Causes of major page faults

There's a common Prometheus alert called "NodeMemoryMajorPagesFaults". It's part of the Node Exporter's node-mixin project and also included in the kube-prometheus-stack default alert rules.

But what does this alert mean, and what do you do about it? This article helps you form a good mental model and provides practical guidance.

What are major page faults anyway?

"Major page fault" means that an application is using the memory management system to either read data from disk, or to swap in memory.

Despite the ominous name, it doesn't mean that the system is encountering errors. However, since it indicates heavy disk reads, it could still indicate that something is wrong.
The part "using the memory management system" is key: major page faults are a separate I/O pathway from the normal one.
The part about "reading data" is also important: major page faults are strictly about reading data.

A NodeMemoryMajorPageFaults alert should thus be interpreted as "there is heavy disk read activity, either reading from file or from swap".

Virtual memory

To understand why major page faults are called this way and what they actually do, we have to first understand virtual memory.

When an application uses memory, one might think that the application uses a part of your physical RAM.

Concept showing that an application uses a part of physical RAM

But on modern operating systems, applications do not access the physical RAM directly. Instead, they access a virtual representation of RAM — virtual memory. This virtual memory is "infinite" in size (256 TB on x86_64), and is also called the address space.

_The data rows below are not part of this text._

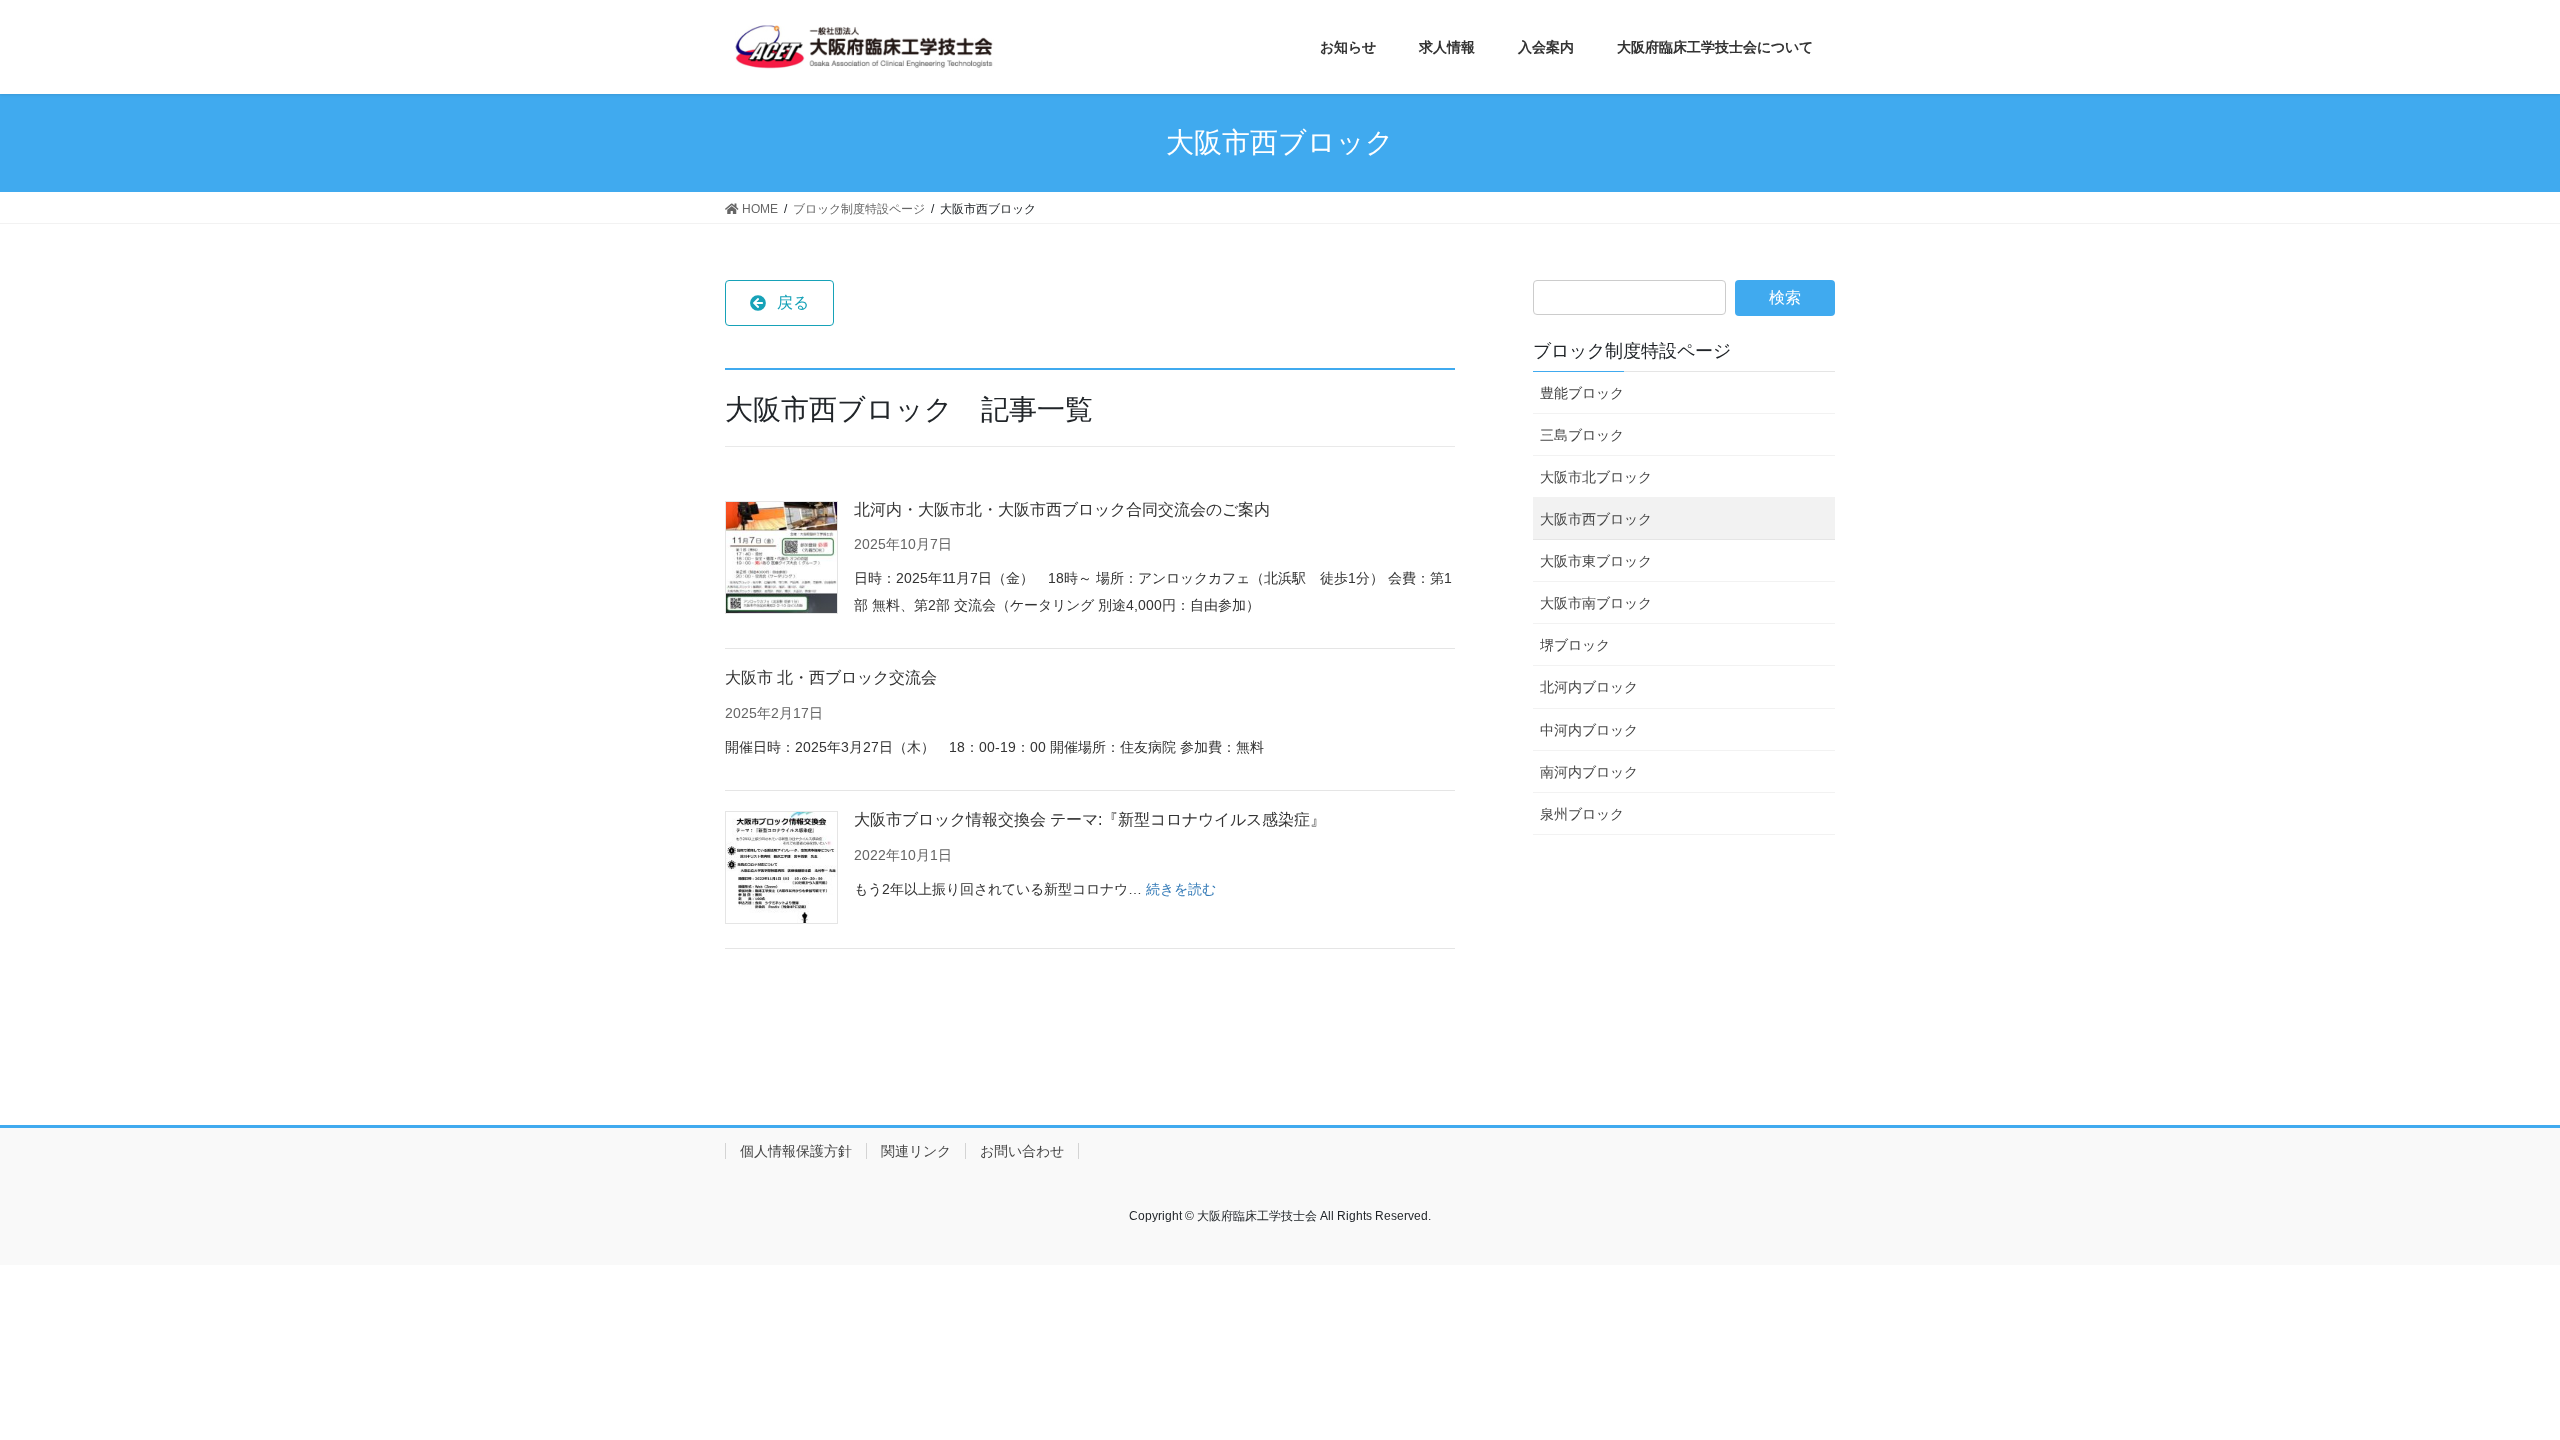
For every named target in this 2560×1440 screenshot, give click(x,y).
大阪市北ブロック (1596, 477)
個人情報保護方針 (796, 1151)
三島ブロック (1582, 435)
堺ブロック (1575, 645)
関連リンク (916, 1151)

Virtual memory is organized in chunks called "pages". A page might be backed by a piece of the physical RAM, but also pieces of other things, like a swap disk or a file. Obviously your real RAM is not as big as the address space. The fact that a page can be swapped to disk is one of the reasons that a large address space is possible.

Concept depicting virtual memory: each page is backed by RAM, swap or file

Having parts of virtual memory be backed by a file is also called "memory mapping", or "mmap" in short.

When an application reads from a page that's not backed by RAM, the CPU complains and raises a "major page fault" event. This triggers the operating system kernel, which then fetches the data from swap or a file.

"Minor page faults" exist too, but that's out of the scope of this article.

This fetching isn't done on every access: such data is cached in RAM. The kernel calls this storage location the "page cache". This cache can be evicted when the system is low on RAM.

Who is producing major page faults?

The Prometheus alert doesn't tell you which process caused major page faults. How can you find out?

Through some preliminary Internet searches I've found that /proc/$PID/stat has a "majflt" field that shows the number of major page faults produced so far by this process. So we could write a shell script that parses /proc/*/stat, waits for a period of time, then parses those files again, and compares the results to find the offending process. But this is rather cumbersome.

Major page faults involve I/O, so maybe they'd show up in iotop. However, since they use a special I/O pathway, it's unclear whether they'd actually appear in iotop. We have to verify this.

And finally, even if we've managed to identify the offending process, how can we find the offending file? Or if it's caused by swapping, how can we see that?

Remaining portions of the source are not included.